One thought on “en français: Foyer des jeunes filles à Tambacounda, Sénégal

  1. Chère Madame Prévotat
    Nous vous remercions infiniment de vous être manifestée, car c’est ce que nous attendions depuis octobre dernier.
    Inutile de souligner que toutes les données dans l’article ont été vérifiées par nous-même lors de notre visite en octobre dernier et que toutes les informations jusqu’á aujourd’hui proviennent de plusieurs sources à différents niveaux et sont totalement convergentes.
    Afin de vous faciliter une réponse plus pertinente, nous voudrions vous demander de bien vouloir nous éclairer directement sur les points suivants :
    1. Pensez-vous réellement reprendre en main ce foyer et payer la totalité des frais de fonctionnement comme vous l´aviez fait auparavant (environ 10 000 Euro/mois)? Les 3 500 000 CFA récemment versés sur le compte de l‘association du Foyer représentent environ 50% des frais de fonctionnement mensuel. Inutile de souligner que cette somme est loin de suffire à éponger les dettes du foyer accumulées depuis octobre 2011 !
    2. Certes ce foyer est une structure très prestigieuse, mais ne croyez-vous pas qu’une structure moins onéreuse aurait pu satisfaire tout aussi bien les demandes ? Il est certain que cette structure dépasse de loin le contexte socioculturel et économique de cette région.
    3. Des actions rémunératrices prometteuses proposées par les habitants du foyer n’ont jamais pu jusqu’à maintenant voir le jour, car votre ONG n’a pas consenti à une telle approche, pourquoi ?
    4. Seriez-vous prêts à soutenir ce foyer durant une phase transitoire, afin qu’une structure alternative puisse prendre la relève ?
    5. Sinon, seriez-vous prêts à introduire des actions autonomes rémunératrices, afin de réduire successivement les coûts d’entretien de ce foyer? Il est évident que dans le passé jusqu’à aujourd’hui, le manque total de puits/pompes pour l’eau potable et l’irrigation d’un propre jardin, de panneaux solaires, un substitut au gaz pour la cuisine etc. créaient des charges excessivement lourdes tout en poussant le foyer vers une totale dépendance au « KINKELIBA ». Sans la perspective graduelle vers une autosuffisance vivrière, technique et financière de cette structure, il sera très difficile de trouver des aides financières hors de votre propre réseau.

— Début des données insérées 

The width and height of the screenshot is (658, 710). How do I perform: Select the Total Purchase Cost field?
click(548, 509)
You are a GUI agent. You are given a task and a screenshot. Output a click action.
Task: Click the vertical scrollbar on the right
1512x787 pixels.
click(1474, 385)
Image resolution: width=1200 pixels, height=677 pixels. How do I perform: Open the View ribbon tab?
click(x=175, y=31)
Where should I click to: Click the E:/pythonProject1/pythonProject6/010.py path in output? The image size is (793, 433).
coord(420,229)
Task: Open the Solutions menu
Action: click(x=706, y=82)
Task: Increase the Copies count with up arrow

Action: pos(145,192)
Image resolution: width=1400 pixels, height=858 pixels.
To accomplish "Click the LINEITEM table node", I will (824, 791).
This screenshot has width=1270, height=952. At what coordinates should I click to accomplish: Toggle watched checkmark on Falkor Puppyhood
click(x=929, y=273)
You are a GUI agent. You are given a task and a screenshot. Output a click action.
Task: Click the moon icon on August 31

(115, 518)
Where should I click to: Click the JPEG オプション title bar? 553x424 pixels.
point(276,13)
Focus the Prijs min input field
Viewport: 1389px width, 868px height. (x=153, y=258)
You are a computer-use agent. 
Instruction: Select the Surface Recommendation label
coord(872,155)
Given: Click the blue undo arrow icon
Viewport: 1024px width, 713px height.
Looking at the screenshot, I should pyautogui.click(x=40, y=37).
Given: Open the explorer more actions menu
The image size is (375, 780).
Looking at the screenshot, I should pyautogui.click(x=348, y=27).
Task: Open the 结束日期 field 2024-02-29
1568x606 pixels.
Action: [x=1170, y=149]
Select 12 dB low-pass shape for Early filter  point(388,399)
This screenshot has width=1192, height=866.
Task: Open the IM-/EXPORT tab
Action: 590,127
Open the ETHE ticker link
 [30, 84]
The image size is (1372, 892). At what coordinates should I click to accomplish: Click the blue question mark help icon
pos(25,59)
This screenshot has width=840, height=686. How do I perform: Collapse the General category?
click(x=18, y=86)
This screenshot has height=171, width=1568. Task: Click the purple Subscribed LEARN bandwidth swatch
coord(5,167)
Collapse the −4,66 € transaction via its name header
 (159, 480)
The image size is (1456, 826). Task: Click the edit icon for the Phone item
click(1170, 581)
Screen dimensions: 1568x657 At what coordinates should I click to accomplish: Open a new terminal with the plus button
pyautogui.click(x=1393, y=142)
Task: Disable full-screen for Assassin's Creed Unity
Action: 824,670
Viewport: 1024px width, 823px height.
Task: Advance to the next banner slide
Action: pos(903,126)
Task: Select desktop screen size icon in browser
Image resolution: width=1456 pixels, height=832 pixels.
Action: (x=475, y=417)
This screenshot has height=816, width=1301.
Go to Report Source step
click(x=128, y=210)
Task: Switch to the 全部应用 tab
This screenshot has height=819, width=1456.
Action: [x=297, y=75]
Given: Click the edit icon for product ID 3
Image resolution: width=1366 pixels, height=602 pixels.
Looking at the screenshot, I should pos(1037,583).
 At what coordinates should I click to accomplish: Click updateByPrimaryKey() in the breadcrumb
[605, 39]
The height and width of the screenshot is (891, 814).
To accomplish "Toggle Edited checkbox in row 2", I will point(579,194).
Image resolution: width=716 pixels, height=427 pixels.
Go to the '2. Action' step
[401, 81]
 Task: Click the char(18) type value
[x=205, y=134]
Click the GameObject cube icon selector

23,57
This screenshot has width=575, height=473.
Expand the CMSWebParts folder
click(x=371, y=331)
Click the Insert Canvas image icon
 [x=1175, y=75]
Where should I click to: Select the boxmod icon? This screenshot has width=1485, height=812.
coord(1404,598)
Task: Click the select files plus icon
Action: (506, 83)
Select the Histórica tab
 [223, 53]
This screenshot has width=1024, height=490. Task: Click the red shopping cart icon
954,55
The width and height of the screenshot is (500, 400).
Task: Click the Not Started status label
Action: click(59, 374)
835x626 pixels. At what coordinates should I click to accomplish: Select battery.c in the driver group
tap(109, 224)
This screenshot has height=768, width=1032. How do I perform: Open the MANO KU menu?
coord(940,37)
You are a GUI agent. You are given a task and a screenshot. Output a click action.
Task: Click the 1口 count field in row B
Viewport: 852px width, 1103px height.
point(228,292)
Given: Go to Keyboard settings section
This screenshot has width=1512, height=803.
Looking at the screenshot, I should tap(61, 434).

Nous craignons que votre demande d’aide, sans consentir à un changement successif et radical vers une gestion plus adaptée et autonome ne soit probable.
    La situation au foyer devient intenable…Il faut une solution rapide et définitive !
    Dans l´attente de vous lire et de trouver une solution satisfaisante pour ce foyer, nous vous assurons, Madame, de nos salutations distinguées.